Police log, July 5-11: Neighbor disputes lead to dueling camera phones, threat to call Hell’s Angels

Excerpts from the Marblehead police log of Wednesday, July 5 through Tuesday, July 11, 2023. Consistent with state law, Marblehead Police have adopted a policy of not providing to media outlets reports related to incidents related to domestic violence, juveniles and matters that remain under investigation.

Wednesday, July 5

8:15 a.m. An officer spoke at the station with a man who had been picking up his daughter from the Festival of Arts downtown at around 4 p.m. on the Fourth of July. The man explained that while he was looking for parking, he was confronted by an unknown man. The man in the station stated that he turned off of Washington Street onto Washington Square, where he saw an available parking space.

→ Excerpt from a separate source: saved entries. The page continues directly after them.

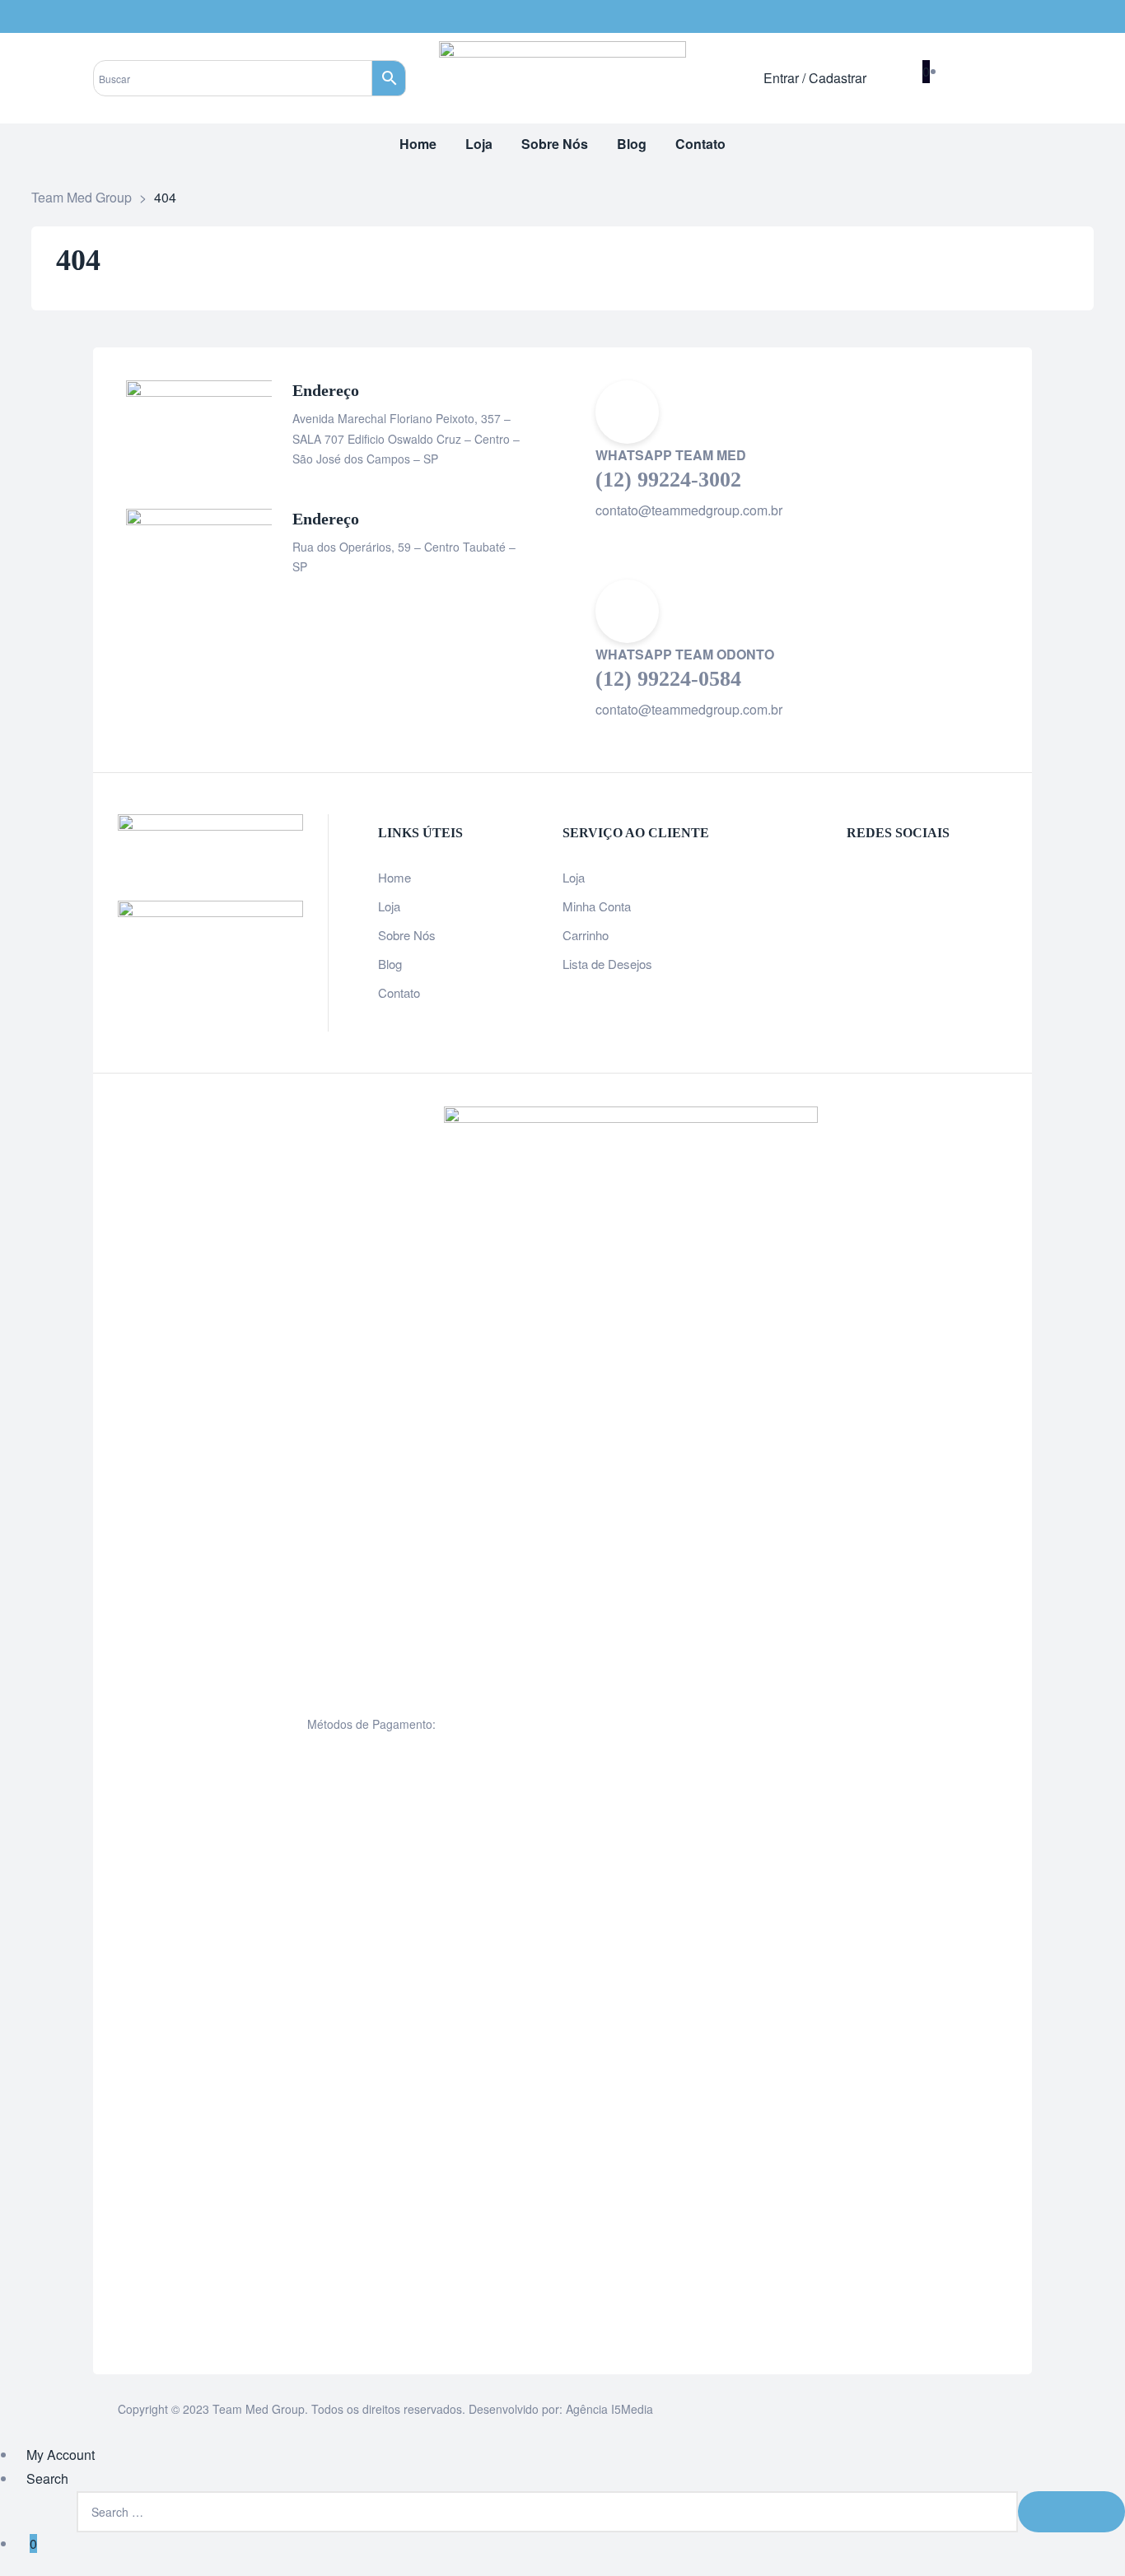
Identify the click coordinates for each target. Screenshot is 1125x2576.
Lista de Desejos (607, 963)
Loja (389, 906)
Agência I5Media (609, 2409)
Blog (390, 963)
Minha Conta (596, 906)
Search (47, 2478)
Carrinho (585, 934)
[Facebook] (982, 16)
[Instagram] (1015, 16)
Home (394, 877)
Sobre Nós (407, 934)
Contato (399, 992)
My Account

As the man in the station made the turn, he was confronted by an unknown middle-aged white man who was upset because he had been saving the space for his wife. When the man in the station tried explaining to the other man that he needed the parking space, the other man accused the man in the station of striking him with his vehicle and threatened to “call the cops” to report it. The man in the station said the other man approached his truck to confront him about the parking space but that at no time did his vehicle make contact with the man. The man in the station stated that after the confrontation he decided it was best to find parking elsewhere. The man in the station said that he then saw the other man walk over to a woman, presumably his wife, with no issues and did not appear injured. The man in the station stated he just wanted to get the incident on record in case the other man had come forward, which he had apparently not done, according to police records.

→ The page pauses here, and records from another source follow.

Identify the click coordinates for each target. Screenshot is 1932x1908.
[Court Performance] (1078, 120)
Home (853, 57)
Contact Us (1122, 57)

10:52 a.m. An officer spoke at the station with a woman whose vehicle had been “rifled through” while parked on Pleasant Street the night before. The only thing missing from her vehicle was a small, unknown amount of change. Her wallet was inside the vehicle, but nothing was stolen out of it. The officer advised the woman to get all her credit and debit cards replaced, and to report back to the police if she noticed anything else missing.

12:47 p.m. An officer investigated the report of a vehicle crash on Bubier Road and filed a report.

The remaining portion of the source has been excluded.